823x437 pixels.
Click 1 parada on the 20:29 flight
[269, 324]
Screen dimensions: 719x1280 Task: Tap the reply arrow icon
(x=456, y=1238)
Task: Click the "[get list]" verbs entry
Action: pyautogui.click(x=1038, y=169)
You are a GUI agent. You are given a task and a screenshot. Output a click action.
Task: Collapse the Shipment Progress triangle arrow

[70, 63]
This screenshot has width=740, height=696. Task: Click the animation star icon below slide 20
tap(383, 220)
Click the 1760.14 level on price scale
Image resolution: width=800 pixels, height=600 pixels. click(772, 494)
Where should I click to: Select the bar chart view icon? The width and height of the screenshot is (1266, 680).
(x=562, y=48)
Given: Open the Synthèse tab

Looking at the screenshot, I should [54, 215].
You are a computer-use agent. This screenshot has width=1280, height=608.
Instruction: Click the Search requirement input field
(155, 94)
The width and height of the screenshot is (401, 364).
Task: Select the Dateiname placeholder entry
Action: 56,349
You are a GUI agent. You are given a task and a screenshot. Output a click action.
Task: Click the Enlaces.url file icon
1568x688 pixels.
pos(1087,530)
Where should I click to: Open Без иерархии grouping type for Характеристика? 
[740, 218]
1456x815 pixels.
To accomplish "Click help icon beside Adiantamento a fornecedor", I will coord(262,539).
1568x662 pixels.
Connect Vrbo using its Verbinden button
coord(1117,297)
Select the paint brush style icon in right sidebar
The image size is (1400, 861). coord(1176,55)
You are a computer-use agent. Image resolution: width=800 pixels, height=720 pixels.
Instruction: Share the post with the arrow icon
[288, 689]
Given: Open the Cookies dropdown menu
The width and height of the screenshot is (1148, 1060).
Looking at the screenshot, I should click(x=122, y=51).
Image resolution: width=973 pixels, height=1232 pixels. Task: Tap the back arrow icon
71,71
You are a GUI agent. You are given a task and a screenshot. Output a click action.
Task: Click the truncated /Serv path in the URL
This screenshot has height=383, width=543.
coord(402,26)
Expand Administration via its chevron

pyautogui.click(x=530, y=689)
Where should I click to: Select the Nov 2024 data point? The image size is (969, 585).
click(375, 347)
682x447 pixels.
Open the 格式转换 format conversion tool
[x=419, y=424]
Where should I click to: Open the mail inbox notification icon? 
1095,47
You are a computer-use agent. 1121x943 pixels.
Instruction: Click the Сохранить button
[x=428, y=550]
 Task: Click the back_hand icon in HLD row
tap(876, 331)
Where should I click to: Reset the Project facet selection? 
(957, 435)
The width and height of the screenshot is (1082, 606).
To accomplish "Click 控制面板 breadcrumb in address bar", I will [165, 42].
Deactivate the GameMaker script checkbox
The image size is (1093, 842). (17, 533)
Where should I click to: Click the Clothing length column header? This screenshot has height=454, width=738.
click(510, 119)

================================

- WHAT THE EXERCISE ASKS: Would you reproduce the entire listing, keeping every line as it is?

- RESULT FOR THIS EXERCISE:
823x437 pixels.
Click 1 parada on the 20:29 flight
[269, 324]
Screen dimensions: 719x1280 Task: Tap the reply arrow icon
(x=456, y=1238)
Task: Click the "[get list]" verbs entry
Action: pyautogui.click(x=1038, y=169)
You are a GUI agent. You are given a task and a screenshot. Output a click action.
Task: Collapse the Shipment Progress triangle arrow

[70, 63]
This screenshot has width=740, height=696. Task: Click the animation star icon below slide 20
tap(383, 220)
Click the 1760.14 level on price scale
Image resolution: width=800 pixels, height=600 pixels. click(772, 494)
Where should I click to: Select the bar chart view icon? The width and height of the screenshot is (1266, 680).
(x=562, y=48)
Given: Open the Synthèse tab

Looking at the screenshot, I should [54, 215].
You are a computer-use agent. This screenshot has width=1280, height=608.
Instruction: Click the Search requirement input field
(155, 94)
The width and height of the screenshot is (401, 364).
Task: Select the Dateiname placeholder entry
Action: 56,349
You are a GUI agent. You are given a task and a screenshot. Output a click action.
Task: Click the Enlaces.url file icon
1568x688 pixels.
pos(1087,530)
Where should I click to: Open Без иерархии grouping type for Характеристика? 
[740, 218]
1456x815 pixels.
To accomplish "Click help icon beside Adiantamento a fornecedor", I will coord(262,539).
1568x662 pixels.
Connect Vrbo using its Verbinden button
coord(1117,297)
Select the paint brush style icon in right sidebar
The image size is (1400, 861). coord(1176,55)
You are a computer-use agent. Image resolution: width=800 pixels, height=720 pixels.
Instruction: Share the post with the arrow icon
[288, 689]
Given: Open the Cookies dropdown menu
The width and height of the screenshot is (1148, 1060).
Looking at the screenshot, I should click(x=122, y=51).
Image resolution: width=973 pixels, height=1232 pixels. Task: Tap the back arrow icon
71,71
You are a GUI agent. You are given a task and a screenshot. Output a click action.
Task: Click the truncated /Serv path in the URL
This screenshot has height=383, width=543.
coord(402,26)
Expand Administration via its chevron

pyautogui.click(x=530, y=689)
Where should I click to: Select the Nov 2024 data point? The image size is (969, 585).
click(375, 347)
682x447 pixels.
Open the 格式转换 format conversion tool
[x=419, y=424]
Where should I click to: Open the mail inbox notification icon? 
1095,47
You are a computer-use agent. 1121x943 pixels.
Instruction: Click the Сохранить button
[x=428, y=550]
 Task: Click the back_hand icon in HLD row
tap(876, 331)
Where should I click to: Reset the Project facet selection? 
(957, 435)
The width and height of the screenshot is (1082, 606).
To accomplish "Click 控制面板 breadcrumb in address bar", I will [165, 42].
Deactivate the GameMaker script checkbox
The image size is (1093, 842). (17, 533)
Where should I click to: Click the Clothing length column header? This screenshot has height=454, width=738.
click(510, 119)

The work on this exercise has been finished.